Written request 1
From the Walrus README, reproduce the text starting at "Advanced Configuration" and ending at "FsyncSchedule::Milliseconds(500)".
Written request 2
In the Walrus README, condense the paragraph that begins "Behavior: Read offsets are persisted after every read" into one or two sentences that keep its main facts.

Given text

+ + + +

GitHub - lineCode/walrus: Walrus: A high performance Write Ahead Log (WAL) in Rust

Walrus: A high performance Write Ahead Log (WAL) in Rust

Features

High Performance: Optimized for concurrent writes and reads
Topic-based Organization: Separate read/write streams per topic
Configurable Consistency: Choose between strict and relaxed consistency models
Memory-mapped I/O: Efficient file operations using memory mapping
Persistent Read Offsets: Read positions survive process restarts
Coordination-free Deletion: Atomic file cleanup without blocking operations
Comprehensive Benchmarking: Built-in performance testing suite

Benchmarks

Run quick benchmarks with:

pip install pandas matplotlib # we need these to show graphs
make bench-and-show-reads

Quick Start

Add Walrus to your Cargo.toml:

[dependencies]
walrus-rust = "0.1.0"

Basic Usage

use walrus_rust::{Walrus, ReadConsistency};

// Create a new WAL instance with default settings
let wal = Walrus::new()?;

// Write data to a topic
let data = b"Hello, Walrus!";
wal.append_for_topic("my-topic", data)?;

// Read data from the topic
if let Some(entry) = wal.read_next("my-topic")? {
    println!("Read: {:?}", String::from_utf8_lossy(&entry.data));
}

Advanced Configuration

use walrus_rust::{Walrus, ReadConsistency, FsyncSchedule};

// Configure with custom consistency and fsync behavior
let wal = Walrus::with_consistency_and_schedule(
    ReadConsistency::AtLeastOnce { persist_every: 1000 },
    FsyncSchedule::Milliseconds(500)
)?;

// Write and read operations work the same way
wal.append_for_topic("events", b"event data")?;

Configuration Options

Read Consistency Modes

Walrus supports two consistency models:

`ReadConsistency::StrictlyAtOnce`

Behavior: Read offsets are persisted after every read operation
Guarantees: No message will be read more than once, even after crashes
Performance: Higher I/O overhead due to frequent persistence
Use Case: Critical systems where duplicate processing must be avoided

let wal = Walrus::with_consistency(ReadConsistency::StrictlyAtOnce)?;

`ReadConsistency::AtLeastOnce { persist_every: u32 }`

Behavior: Read offsets are persisted every N read operations
Guarantees: Messages may be re-read after crashes (at-least-once delivery)

+ + + +

Entries provided
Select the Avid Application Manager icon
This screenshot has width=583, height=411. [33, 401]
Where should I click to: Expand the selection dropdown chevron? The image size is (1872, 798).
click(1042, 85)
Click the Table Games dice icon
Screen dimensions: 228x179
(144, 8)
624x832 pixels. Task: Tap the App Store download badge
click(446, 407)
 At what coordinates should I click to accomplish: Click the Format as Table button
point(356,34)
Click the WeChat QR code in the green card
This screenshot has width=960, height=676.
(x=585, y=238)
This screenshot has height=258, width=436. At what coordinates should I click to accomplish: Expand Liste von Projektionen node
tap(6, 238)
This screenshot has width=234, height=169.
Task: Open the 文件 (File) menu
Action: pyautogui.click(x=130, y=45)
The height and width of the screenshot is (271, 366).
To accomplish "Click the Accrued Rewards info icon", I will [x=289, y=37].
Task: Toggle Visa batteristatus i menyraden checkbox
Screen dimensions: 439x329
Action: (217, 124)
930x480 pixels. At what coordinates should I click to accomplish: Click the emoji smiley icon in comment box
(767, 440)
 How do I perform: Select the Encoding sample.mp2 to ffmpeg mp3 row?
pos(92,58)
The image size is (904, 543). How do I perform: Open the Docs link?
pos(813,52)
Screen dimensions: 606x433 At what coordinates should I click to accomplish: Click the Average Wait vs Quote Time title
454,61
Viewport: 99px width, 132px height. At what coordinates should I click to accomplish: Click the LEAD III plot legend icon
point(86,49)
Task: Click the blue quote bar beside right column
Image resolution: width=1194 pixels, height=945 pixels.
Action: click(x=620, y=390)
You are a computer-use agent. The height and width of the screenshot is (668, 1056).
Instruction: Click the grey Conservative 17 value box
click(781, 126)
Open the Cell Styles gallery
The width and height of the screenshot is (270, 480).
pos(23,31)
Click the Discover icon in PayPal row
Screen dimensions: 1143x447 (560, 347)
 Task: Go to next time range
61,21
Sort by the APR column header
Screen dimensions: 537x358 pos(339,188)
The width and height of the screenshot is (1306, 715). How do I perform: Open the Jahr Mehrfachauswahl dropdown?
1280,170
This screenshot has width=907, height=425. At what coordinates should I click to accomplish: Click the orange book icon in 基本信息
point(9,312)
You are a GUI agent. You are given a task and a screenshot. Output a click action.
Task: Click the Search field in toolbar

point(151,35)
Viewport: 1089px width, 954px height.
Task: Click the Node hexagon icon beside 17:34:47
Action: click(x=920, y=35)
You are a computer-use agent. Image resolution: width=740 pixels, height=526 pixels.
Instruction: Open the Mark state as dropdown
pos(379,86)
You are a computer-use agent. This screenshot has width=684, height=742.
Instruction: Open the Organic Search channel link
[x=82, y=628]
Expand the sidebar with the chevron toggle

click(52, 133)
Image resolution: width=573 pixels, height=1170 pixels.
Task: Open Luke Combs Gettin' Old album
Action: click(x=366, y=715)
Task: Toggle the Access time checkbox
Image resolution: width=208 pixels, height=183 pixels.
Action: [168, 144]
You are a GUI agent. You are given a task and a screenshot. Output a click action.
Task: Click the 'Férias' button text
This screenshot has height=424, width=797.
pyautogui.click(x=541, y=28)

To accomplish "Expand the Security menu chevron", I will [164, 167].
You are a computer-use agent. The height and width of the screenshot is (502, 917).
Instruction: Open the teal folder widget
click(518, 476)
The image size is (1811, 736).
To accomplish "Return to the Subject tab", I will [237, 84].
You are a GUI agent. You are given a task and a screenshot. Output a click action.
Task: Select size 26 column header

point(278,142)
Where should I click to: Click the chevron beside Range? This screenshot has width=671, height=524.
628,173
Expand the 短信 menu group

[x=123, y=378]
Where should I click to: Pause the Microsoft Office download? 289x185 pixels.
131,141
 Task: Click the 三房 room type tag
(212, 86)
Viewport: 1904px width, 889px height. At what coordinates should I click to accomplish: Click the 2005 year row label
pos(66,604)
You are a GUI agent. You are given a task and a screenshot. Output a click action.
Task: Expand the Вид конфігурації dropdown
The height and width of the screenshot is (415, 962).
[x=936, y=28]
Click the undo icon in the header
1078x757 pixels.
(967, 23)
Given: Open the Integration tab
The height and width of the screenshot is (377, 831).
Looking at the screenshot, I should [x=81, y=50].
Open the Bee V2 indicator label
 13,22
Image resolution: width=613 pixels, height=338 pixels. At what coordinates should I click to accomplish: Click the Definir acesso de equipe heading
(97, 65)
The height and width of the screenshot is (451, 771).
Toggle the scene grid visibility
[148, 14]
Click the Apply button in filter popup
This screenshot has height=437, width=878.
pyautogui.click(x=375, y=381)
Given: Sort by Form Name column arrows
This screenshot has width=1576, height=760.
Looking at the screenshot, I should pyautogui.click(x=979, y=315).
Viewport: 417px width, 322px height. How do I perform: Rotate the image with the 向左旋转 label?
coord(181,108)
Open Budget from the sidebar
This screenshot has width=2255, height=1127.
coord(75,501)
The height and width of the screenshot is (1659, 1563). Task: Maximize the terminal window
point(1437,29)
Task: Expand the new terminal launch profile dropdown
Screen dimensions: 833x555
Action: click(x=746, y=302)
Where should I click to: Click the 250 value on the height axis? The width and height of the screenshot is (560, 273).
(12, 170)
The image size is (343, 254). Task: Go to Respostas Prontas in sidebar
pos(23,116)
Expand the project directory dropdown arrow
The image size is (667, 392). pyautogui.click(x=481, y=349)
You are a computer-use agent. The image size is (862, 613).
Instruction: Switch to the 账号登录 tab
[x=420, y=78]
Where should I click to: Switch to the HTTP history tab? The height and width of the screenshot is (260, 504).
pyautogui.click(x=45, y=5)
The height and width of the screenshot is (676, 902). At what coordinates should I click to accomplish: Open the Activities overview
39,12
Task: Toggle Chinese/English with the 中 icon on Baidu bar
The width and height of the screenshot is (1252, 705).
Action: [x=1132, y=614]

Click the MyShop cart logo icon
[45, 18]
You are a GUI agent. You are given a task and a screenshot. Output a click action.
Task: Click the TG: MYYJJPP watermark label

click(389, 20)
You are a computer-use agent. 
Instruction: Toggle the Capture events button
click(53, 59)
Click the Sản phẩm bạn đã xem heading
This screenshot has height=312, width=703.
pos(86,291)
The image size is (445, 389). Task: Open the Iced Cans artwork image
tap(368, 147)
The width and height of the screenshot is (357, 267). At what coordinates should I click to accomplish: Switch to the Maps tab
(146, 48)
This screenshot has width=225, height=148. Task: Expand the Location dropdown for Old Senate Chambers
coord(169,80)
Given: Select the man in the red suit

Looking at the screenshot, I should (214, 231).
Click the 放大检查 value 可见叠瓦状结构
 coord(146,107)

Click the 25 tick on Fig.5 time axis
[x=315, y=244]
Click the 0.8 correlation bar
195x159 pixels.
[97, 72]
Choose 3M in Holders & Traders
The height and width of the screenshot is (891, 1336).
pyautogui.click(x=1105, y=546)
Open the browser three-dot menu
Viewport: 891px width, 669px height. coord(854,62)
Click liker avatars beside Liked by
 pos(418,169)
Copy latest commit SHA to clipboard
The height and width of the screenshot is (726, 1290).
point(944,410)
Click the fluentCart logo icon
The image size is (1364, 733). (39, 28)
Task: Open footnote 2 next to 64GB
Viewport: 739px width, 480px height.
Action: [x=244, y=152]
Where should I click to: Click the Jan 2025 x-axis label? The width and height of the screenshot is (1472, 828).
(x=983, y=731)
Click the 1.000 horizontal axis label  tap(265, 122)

+ + + +

Correct output 1
Advanced Configuration

use walrus_rust::{Walrus, ReadConsistency, FsyncSchedule};

// Configure with custom consistency and fsync behavior
let wal = Walrus::with_consistency_and_schedule(
    ReadConsistency::AtLeastOnce { persist_every: 1000 },
    FsyncSchedule::Milliseconds(500)

Correct output 2
Read offsets are persisted after every read, so no message is read more than once, even after crashes. The frequent persistence adds I/O overhead, and the mode suits critical systems that must avoid duplicate processing.